Roots That Run Deeper Than the Delaware
The market itself began in the 1880s when Genovese, Abruzzese, and Calabrese immigrants pushed wooden carts under awnings along 9th Street, hawking everything from live chickens to lemons shipped straight from Sicily. By the 1920s the curbside stands had evolved into permanent brick-and-tin storefronts: Di Bruno Bros. (1939), Talluto’s pasta (1967), Anastasia’s butcher shop, Esposito’s meats, Fante’s kitchenware, Claudio’s cheese, Sarcone’s bakery (1918), Isgro’s pastries (1904). The names have not changed much because the families never really left.
Rocky Balboa cemented the myth when he jogged past the stalls in 1976, hurling an orange into the air like a grenade of South Philly pride. But long before Stallone’s fictional boxer, the market fed real prizefighters, longshoremen, seamstresses, and priests. It survived Prohibition (bootleg chianti flowed in the cellars), the Great Depression (credit was given in notebooks still kept behind counters), urban renewal threats in the 1960s, and every wave of gentrification since. The festival, launched in 1974 as a modest block party, is now the annual reminder that this stretch of asphalt belongs to the people who never stopped showing up.
The Half-Mile Grease-Pole Climb: A Spectacle of Glorious Defeat
Saturday at 4 p.m. sharp, the crowd forms a human canyon around the 30-foot greased telephone pole at the corner of 9th and Washington. Prosciutto, salami, provolone, and thousand-dollar bills are lashed to the top. Four-person teams (usually cousins, coworkers, or guys who have been training in their backyards since January) charge the pole like it insulted their grandmothers. Most years, the pole wins. Spectators scream advice in South Philly Italian that would make a sailor blush. When a team finally reaches the summit (usually after two hours of slipping, cursing, and creative cheating), the street explodes. Grown men cry. Someone fires up “Sweet Caroline” on a Bluetooth speaker. The mayor hands over a ceremonial check. The meat is sliced on the spot and passed through the crowd like communion.
It is ridiculous. It is perfect. It is Philadelphia distilled into one greasy, glorious moment.
The Procession of the Saints: Faith, Fireworks, and Cannoli
Sunday morning belongs to the saints. At 10 a.m., the procession winds out of St. Paul’s Catholic Church on Christian Street, led by the St. Paul’s Boys’ Brigade Band in their crisp navy uniforms. Statues of the Virgin Mary, Saint Anthony, and Saint Rita (draped in $20 bills pinned by the faithful) are carried on the shoulders of men who have done this since they were altar boys. Women in black lace mantillas follow, murmuring decades of the rosary. The scent of incense mixes with roasted pork and funnel cake. Fireworks (yes, at 11 a.m.) crack overhead as the procession pauses at every butcher shop and bakery so the owners can pin more money to the statues. By the time the saints return to the church, Mary’s gown is a fluttering quilt of cash that will pay for the next year’s festival and the parish school tuition of kids whose grandparents once did the same.
The Food: An Argument You Can Eat
Forget the watered-down “Italian festival” fare you find in the suburbs. This is the real deal.
- Roast pork sandwiches from DiNic’s satellite stand: slow-roasted, juice-dripping, sharp provolone, bitter broccoli rabe, the roll soaked through in the best possible way.

■ ■ ■ ■ ■ ■ ■

**Written tasks:**
**A)** Answer these questions using the piece on the 9th Street market festival:
(i) In what decade did the market begin?
(ii) At what time on Saturday does the grease-pole climb start?
(iii) From which church does the Sunday procession set out?
**B)** Continue the piece on the 9th Street market festival from the point where it stops.
The records that follow come from a separate source.

**Stored records:**
■ ■ ■ ■ ■ ■ ■

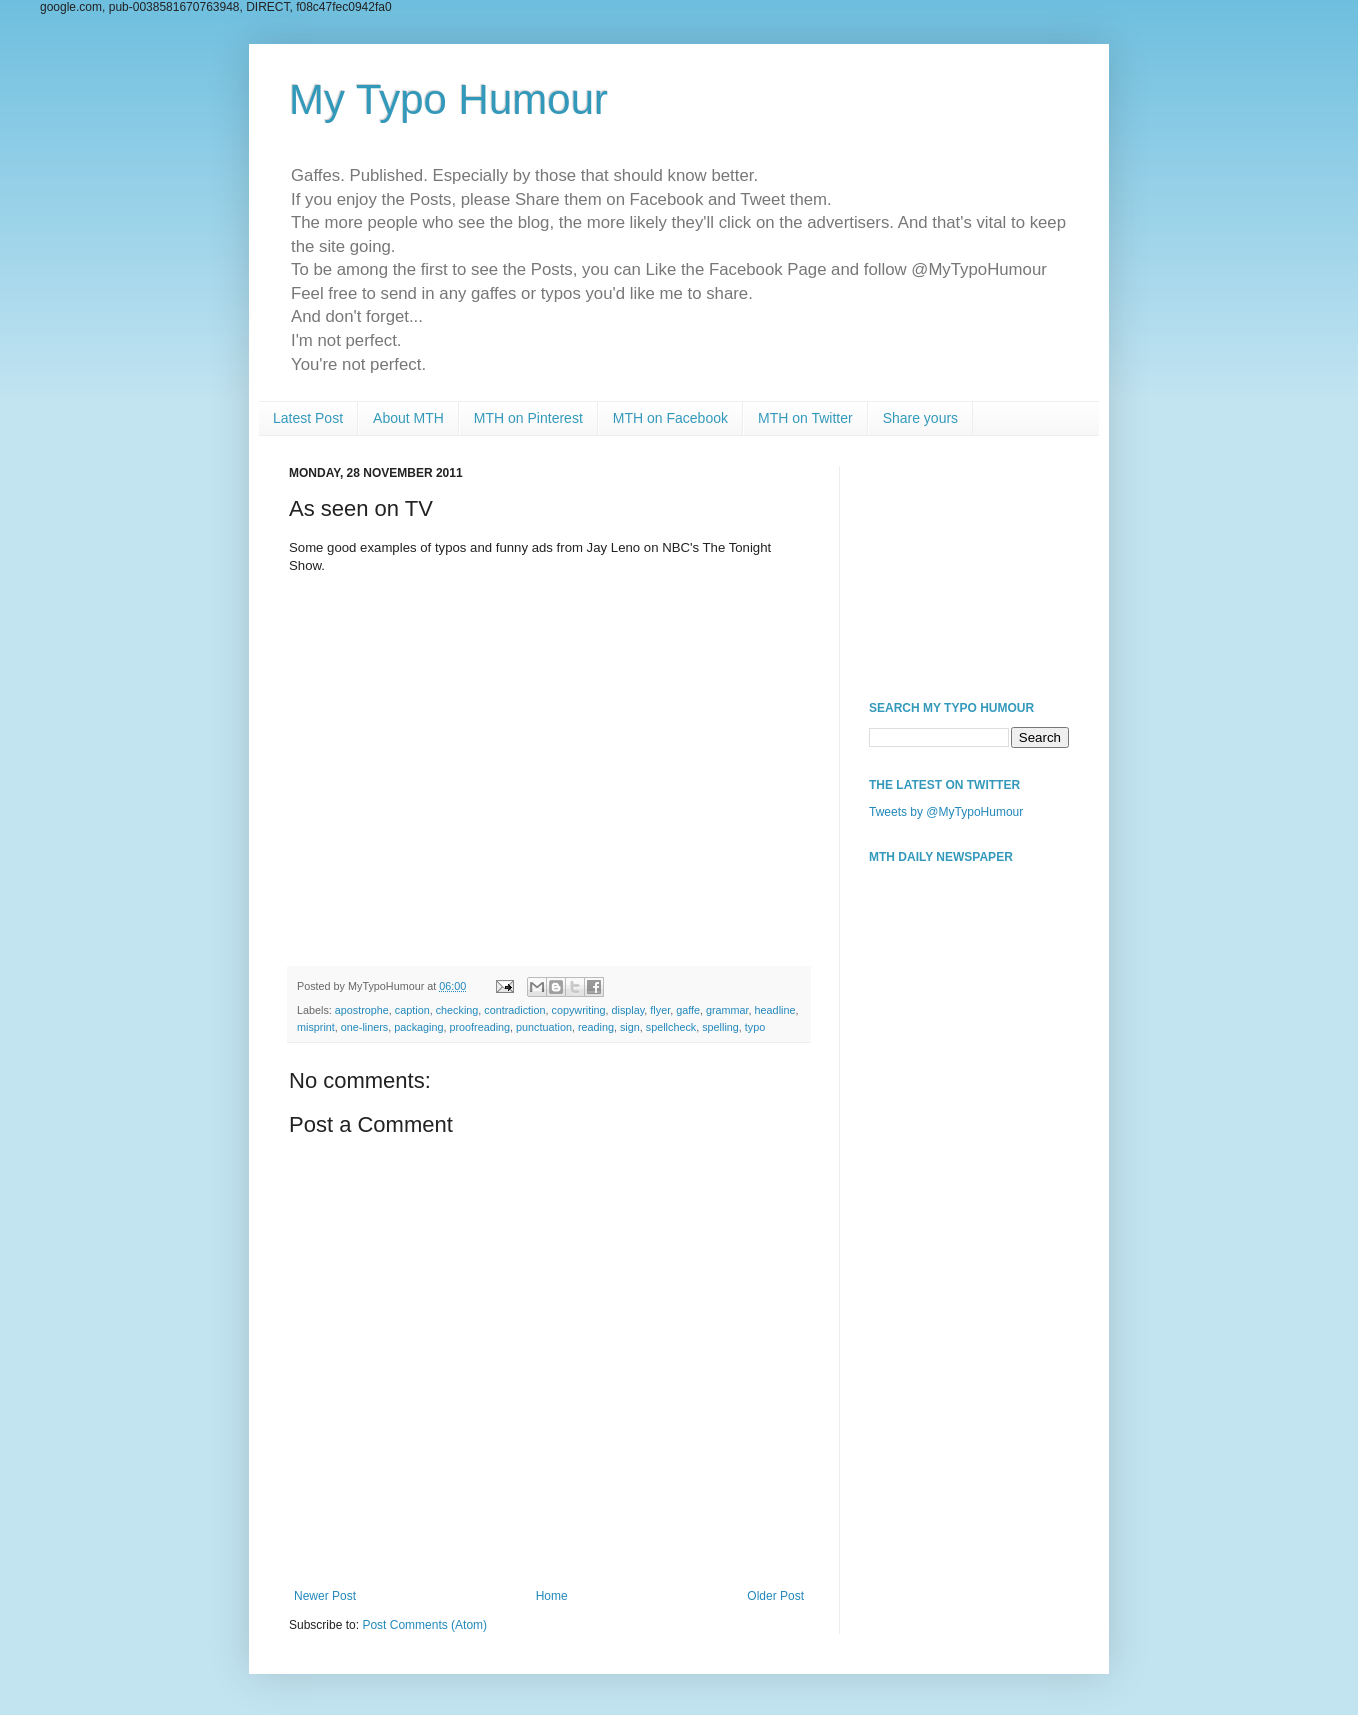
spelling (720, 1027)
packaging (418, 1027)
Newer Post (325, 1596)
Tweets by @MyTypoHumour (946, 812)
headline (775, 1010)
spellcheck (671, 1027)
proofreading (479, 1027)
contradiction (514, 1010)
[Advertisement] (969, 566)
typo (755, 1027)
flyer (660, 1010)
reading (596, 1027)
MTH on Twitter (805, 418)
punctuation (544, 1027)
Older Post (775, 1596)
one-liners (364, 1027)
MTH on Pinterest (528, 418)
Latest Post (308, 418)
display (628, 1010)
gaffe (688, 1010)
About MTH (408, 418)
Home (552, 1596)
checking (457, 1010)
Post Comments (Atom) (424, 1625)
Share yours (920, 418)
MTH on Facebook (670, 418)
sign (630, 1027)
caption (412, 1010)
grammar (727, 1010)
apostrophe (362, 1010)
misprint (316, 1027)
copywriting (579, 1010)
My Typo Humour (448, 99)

■ ■ ■ ■ ■ ■ ■

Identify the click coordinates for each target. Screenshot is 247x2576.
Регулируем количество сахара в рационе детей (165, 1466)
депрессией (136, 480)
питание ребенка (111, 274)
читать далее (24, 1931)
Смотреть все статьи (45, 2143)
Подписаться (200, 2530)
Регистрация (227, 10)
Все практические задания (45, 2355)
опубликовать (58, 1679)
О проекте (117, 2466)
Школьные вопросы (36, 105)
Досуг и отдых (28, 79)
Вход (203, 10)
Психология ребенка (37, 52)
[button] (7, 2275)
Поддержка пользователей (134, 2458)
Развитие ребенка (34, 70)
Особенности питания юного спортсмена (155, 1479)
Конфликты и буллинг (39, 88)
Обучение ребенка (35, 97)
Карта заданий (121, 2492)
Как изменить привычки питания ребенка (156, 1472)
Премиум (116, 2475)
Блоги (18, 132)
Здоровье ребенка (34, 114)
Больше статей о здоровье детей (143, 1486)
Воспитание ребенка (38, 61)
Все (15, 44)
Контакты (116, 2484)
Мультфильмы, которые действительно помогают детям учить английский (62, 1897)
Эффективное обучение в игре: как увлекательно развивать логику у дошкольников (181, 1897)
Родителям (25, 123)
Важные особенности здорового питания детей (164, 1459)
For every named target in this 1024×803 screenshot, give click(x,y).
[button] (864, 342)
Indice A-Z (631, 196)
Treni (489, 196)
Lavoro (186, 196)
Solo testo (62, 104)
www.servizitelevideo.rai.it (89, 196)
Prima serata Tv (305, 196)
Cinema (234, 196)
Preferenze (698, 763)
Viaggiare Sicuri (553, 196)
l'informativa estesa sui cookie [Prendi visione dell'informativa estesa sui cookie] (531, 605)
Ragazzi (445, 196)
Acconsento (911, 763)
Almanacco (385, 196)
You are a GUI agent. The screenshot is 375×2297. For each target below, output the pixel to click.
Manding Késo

■ ■ ■ ■ ■ ■ ■

**Task answers:**
**A)**
(i) The 1880s
(ii) 4 p.m. sharp
(iii) St. Paul's Catholic Church on Christian Street

**B)**
- Tripe simmering in cauldrons outside Danny & Dee’s, served to old-timers who insist it tastes like Sunday dinner in 1958.
- Braciole skewers from Esposito’s, grilled over hardwood until the beef curls like a fist.
- Cannoli lines that snake around the block: Isgro vs. Termini is a debate older than most of the people in line. (Pro tip: buy one of each and refuse to choose.)
- Arancini the size of softballs from Paesano’s pop-up, stuffed with short-rib ragù.
- Porchetta trucks that park illegally and vanish the moment police look the other way.
- Limoncello slushies sold from coolers that definitely do not have permits.
And then there are the grandmothers. Every year, nonnas set up folding tables outside their rowhomes and sell homemade cavatelli, gnocchi, and sauce by the quart. Cash only. No labels. You hand over a twenty and walk away with a plastic container that will feed a family of six and ruin all future marinara forever.
The Music: From Sinatra to House to Whatever This Is
Three stages run nonstop. On Christian Street, the Verdi Band plays opera overtures while men in linen suits and pinky rings slow-dance with their wives. At the main stage on Washington Avenue, second-generation cover bands belt out Sinatra, Dean Martin, and Louis Prima until the sun drops, then seamlessly pivot to modern Italian house music that rattles the windows of 150-year-old rowhouses. Somewhere around 10 p.m., a DJ who looks barely old enough to drive drops a remix of “Tarantella” that sends thousands of people into a spinning, screaming, red-wine-fueled frenzy. The cops (mostly Irish and mostly from South Philly themselves) just smile and wave glow sticks.
The People: Where Philadelphia Comes to Remember Who It Is
You will see every layer of the city here. Abuelas from the Mexican community that now dominates the southern end of the market buying queso fresco next to Italian grandfathers arguing about the Eagles draft picks. Young couples pushing $1,200 strollers through crowds that smell like garlic and sweat. Temple students in designer sunglasses. Construction workers still wearing dusty Carhartts. Priests in Roman collars drinking beer out of red Solo cups. A 92-year-old veteran in a Korean War cap who has not missed a festival since 1975.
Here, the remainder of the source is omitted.